Not really, the idea was that was with two heaters neither one would bear the full load. And that's the case if you use a temperature controller. But if you just rely on the thermostats you have problems.


----------



## hubbahubbahehe (Sep 13, 2003)

man, as i research more and more.... I hear more and more complaints about the new ebo jagers, how they are not as good as they used to be..........is there anyone out there who bought the new ebo jagers and are satisfied with their product???


----------



## Scorpion (Oct 10, 2003)

How NEW is new to you or the other whinners? Can you give me some links to where these cries for help are? What are the complaints?


----------



## hubbahubbahehe (Sep 13, 2003)

Okay I can't remember exactly where, because I did a lot of surfing but I can recall the jist of what they said 

"The ebo jagers are sitting on their reputation and not making their product any better or improving it"

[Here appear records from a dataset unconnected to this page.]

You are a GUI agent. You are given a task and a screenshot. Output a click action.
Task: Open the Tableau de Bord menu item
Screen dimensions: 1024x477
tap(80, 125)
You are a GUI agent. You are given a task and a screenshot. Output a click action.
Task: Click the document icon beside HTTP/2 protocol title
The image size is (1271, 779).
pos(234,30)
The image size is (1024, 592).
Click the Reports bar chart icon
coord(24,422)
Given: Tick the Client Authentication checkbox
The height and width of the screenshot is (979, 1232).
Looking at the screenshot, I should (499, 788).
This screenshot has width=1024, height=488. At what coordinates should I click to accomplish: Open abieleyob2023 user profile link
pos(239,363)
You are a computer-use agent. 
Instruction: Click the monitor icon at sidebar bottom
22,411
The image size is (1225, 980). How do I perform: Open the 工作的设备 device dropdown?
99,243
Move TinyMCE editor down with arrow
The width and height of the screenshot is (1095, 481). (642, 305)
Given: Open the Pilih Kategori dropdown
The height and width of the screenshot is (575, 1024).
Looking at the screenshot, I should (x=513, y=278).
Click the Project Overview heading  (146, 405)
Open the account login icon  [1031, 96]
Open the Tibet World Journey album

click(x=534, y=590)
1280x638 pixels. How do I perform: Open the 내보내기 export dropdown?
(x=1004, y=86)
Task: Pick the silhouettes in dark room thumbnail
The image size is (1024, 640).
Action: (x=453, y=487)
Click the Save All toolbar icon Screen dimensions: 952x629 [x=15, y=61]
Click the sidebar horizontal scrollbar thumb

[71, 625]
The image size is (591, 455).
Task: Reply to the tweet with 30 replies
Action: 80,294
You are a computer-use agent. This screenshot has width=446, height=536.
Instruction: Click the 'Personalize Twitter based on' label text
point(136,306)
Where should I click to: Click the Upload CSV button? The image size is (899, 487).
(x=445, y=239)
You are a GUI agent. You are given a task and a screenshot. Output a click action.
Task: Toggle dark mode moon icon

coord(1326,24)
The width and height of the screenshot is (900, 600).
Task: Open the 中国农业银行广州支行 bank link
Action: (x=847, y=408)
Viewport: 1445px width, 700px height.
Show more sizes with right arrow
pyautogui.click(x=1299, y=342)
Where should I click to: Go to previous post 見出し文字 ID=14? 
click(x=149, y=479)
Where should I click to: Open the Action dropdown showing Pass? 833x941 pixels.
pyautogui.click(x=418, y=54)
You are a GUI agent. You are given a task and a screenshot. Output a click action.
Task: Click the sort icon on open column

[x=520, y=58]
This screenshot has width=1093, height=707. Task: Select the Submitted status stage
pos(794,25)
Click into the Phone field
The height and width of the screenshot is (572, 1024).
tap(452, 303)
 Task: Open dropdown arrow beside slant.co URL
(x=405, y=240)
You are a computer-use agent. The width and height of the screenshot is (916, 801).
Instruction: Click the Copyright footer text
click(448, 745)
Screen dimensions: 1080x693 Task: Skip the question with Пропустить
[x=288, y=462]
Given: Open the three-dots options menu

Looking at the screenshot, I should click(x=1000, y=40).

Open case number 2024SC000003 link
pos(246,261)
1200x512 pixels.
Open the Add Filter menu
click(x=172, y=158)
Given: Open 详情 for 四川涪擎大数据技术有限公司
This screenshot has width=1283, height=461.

"ebo jager has recently changed manufacturers or company policies and the product is not as reliable as before"

"The new ebo jager has caused allowed the temperature to lower at night by 2 degrees causing my cardinal tetras to get ich"

by the way, I'm not whining, as I don't know what it's really like, but these and other remarks have made me a lil weary about the new ebo's


----------



## Scorpion (Oct 10, 2003)

Dude!

I was not saying you were one of the whiners. I was just pointing out the fact that everyone can be biased by what they own...

Anyway…

I did some research before landing on Ebo land. All I read was good. So now I have two Ebos (250W). They are very new. In fact, I just put one in my 55 about two weeks ago. The temp hovers right on the dot. 

I am not gonna lie to you, but it may drop one or two degrees at night *especially.* Now, don't jump to say they suck. There are too many variables to put into the equation as to why it drops. My 55 is made of glass like almost everyone else's tank. Glass is a poor insulator. 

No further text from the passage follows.